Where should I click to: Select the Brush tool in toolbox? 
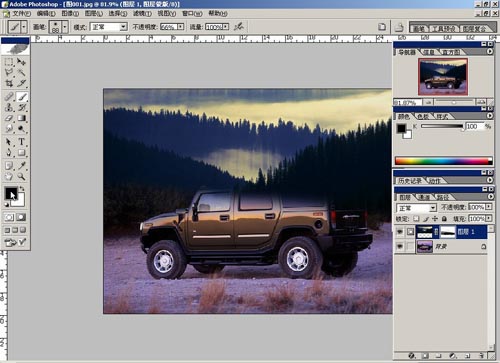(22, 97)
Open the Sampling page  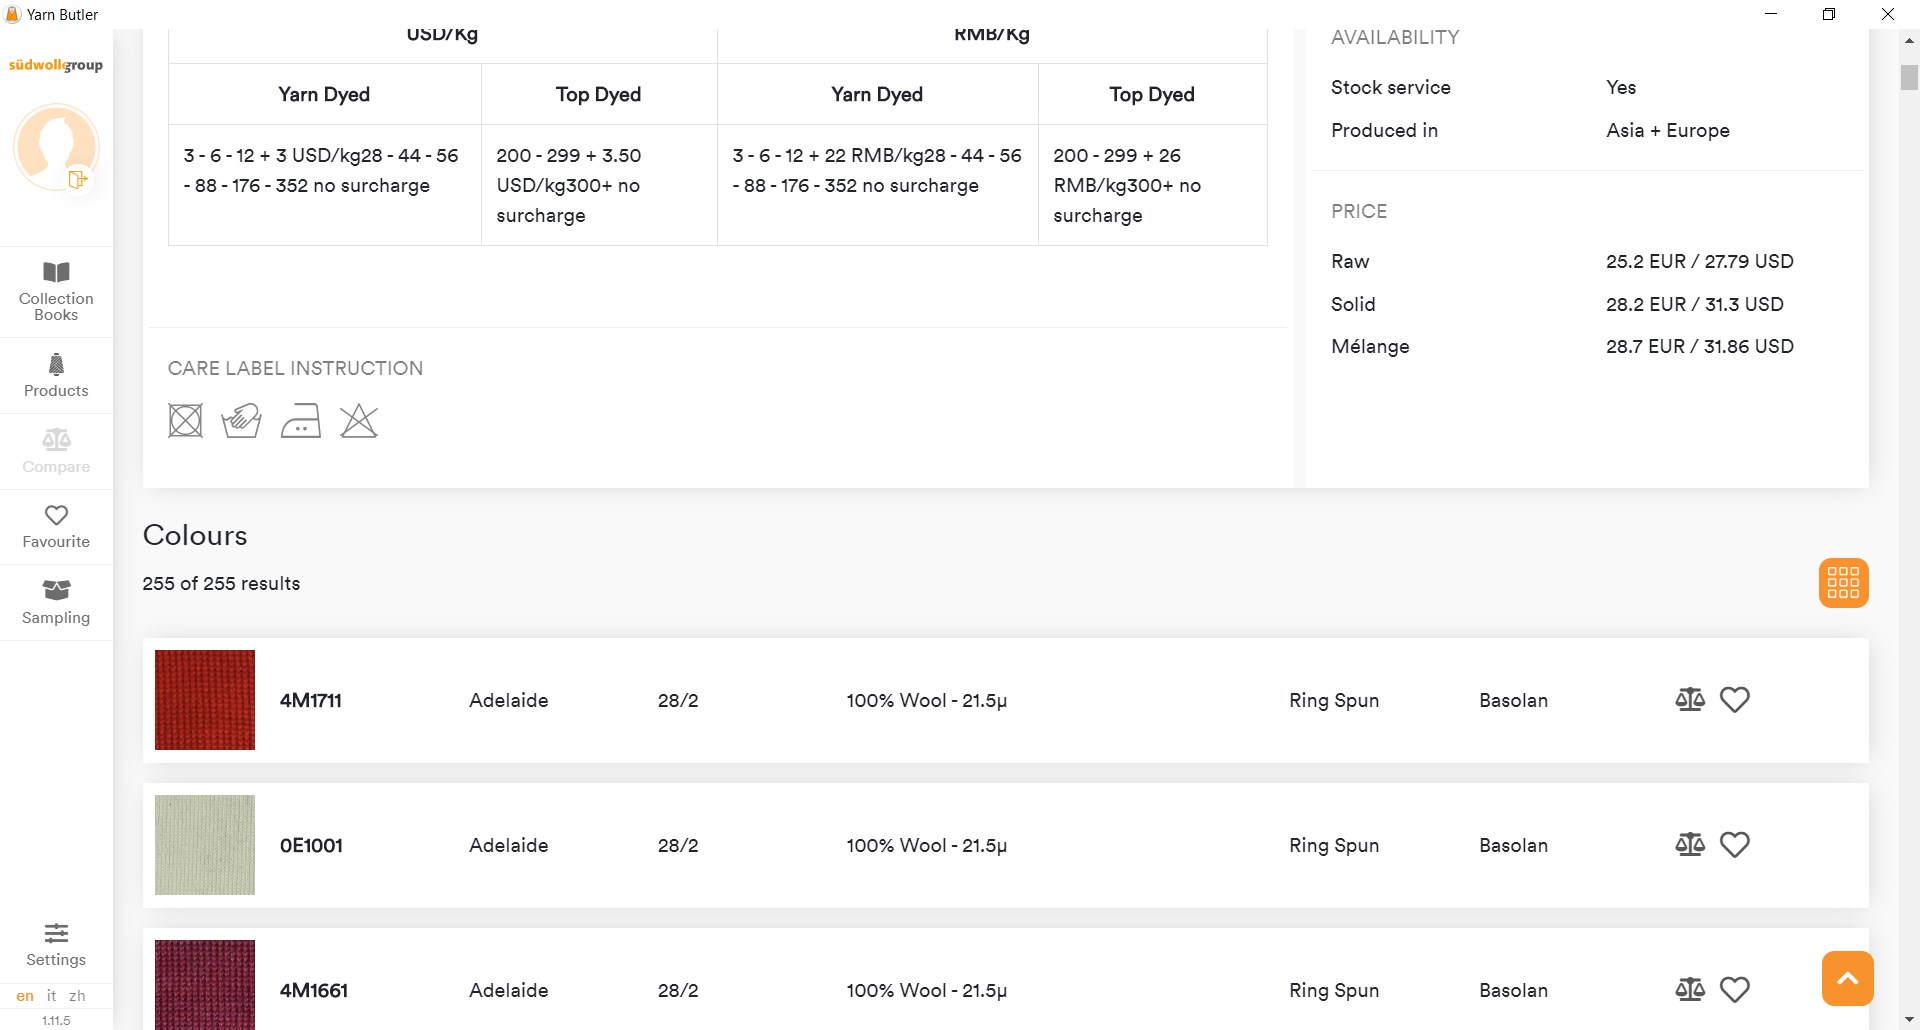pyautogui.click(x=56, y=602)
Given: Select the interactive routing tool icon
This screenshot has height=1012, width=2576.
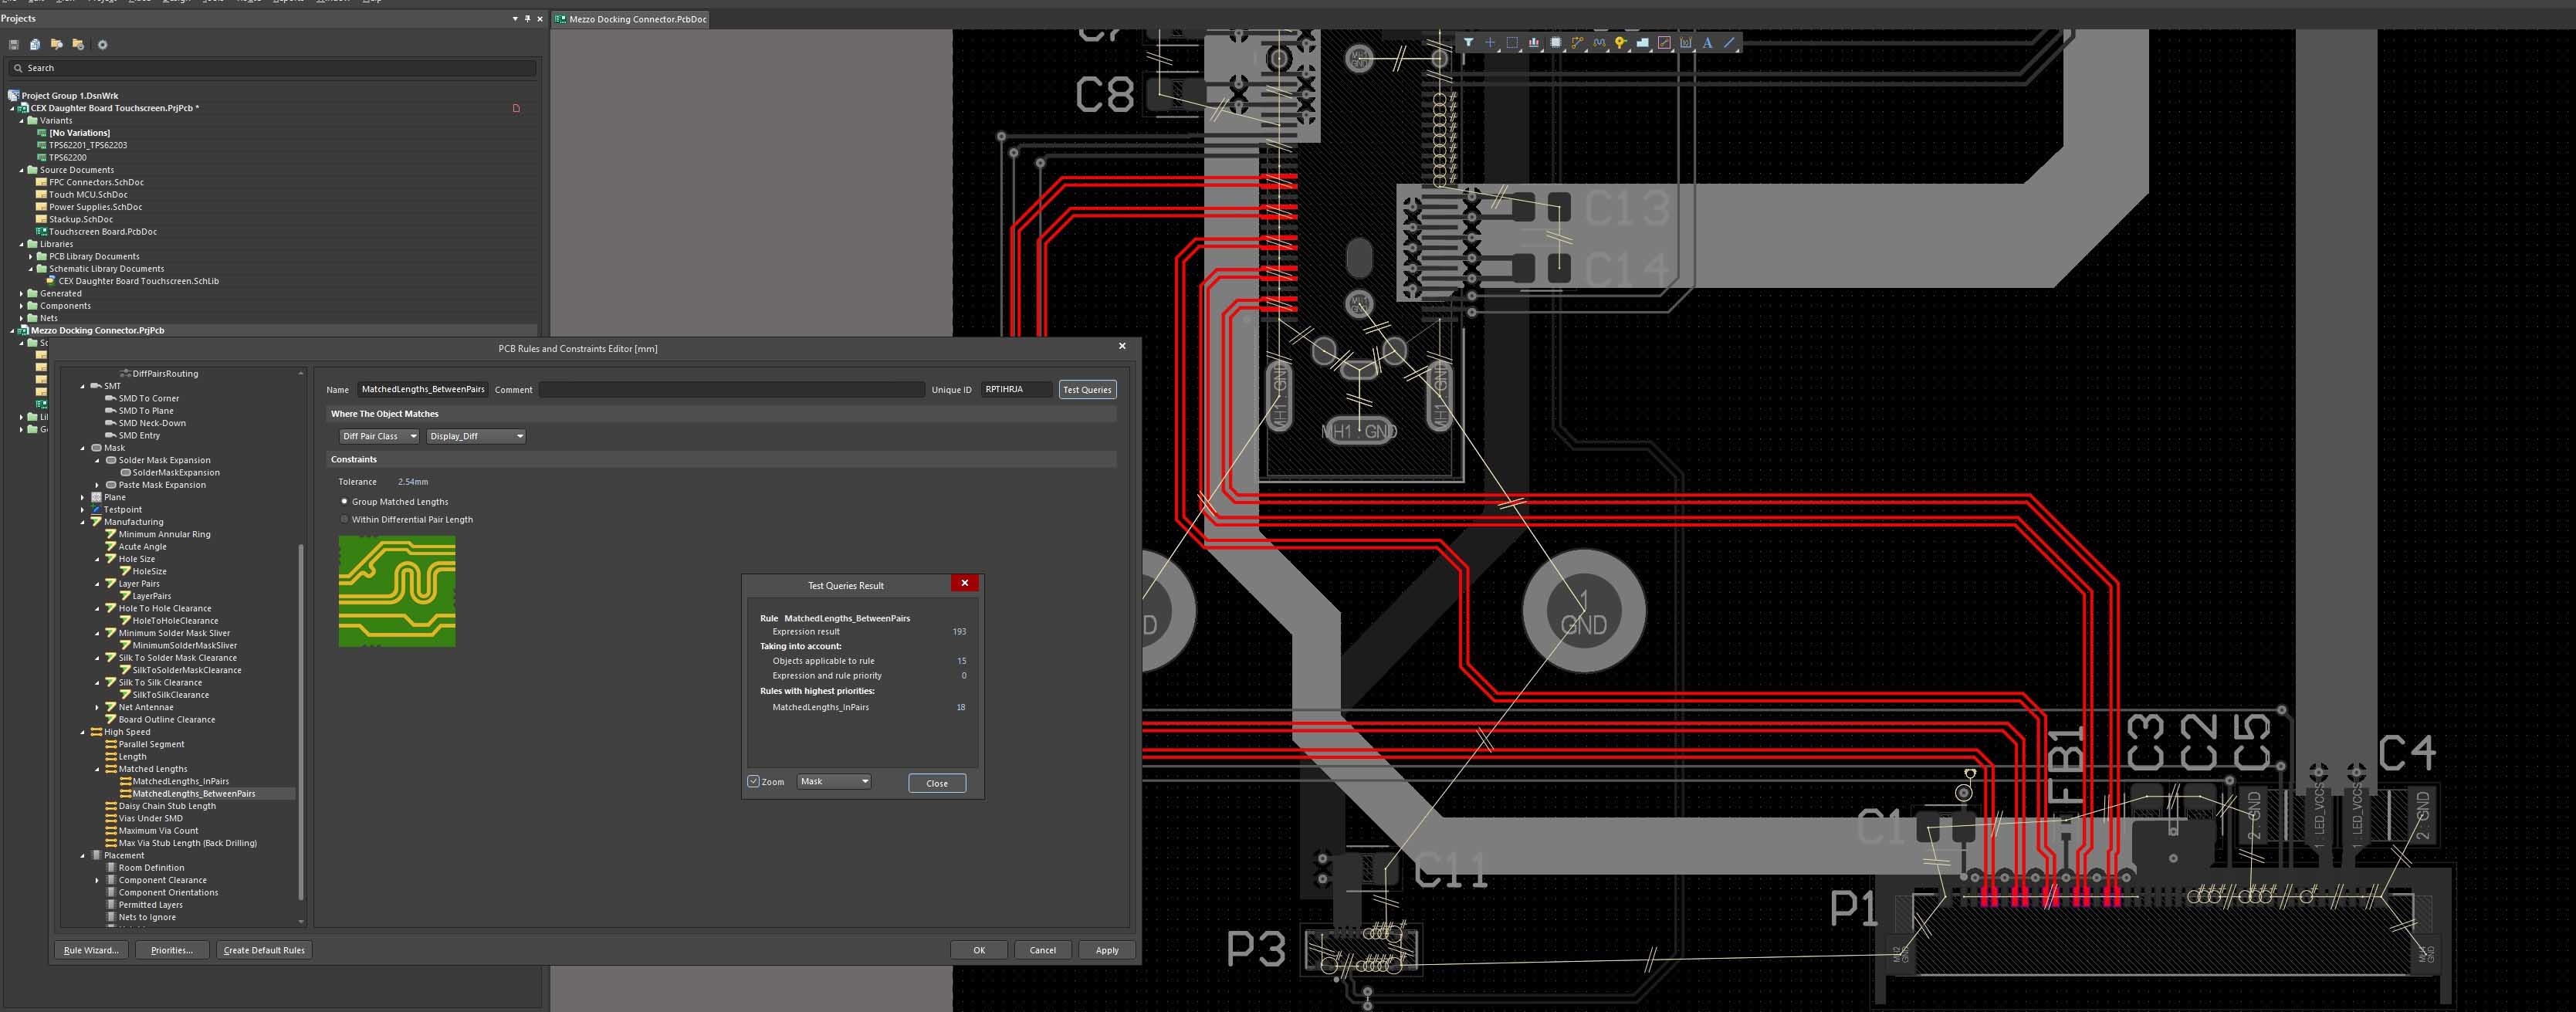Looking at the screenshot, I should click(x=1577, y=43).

> _WHAT YOU NEED TO DO_
Output as a numbered list everything from the line containing "Given: Select the" down to the last line of the material, both ends included, and omit blank lines and pictures.

> _WRITTEN SOLUTION_
1. Given: Select the interactive routing tool icon
2. This screenshot has height=1012, width=2576.
3. Looking at the screenshot, I should click(x=1577, y=43).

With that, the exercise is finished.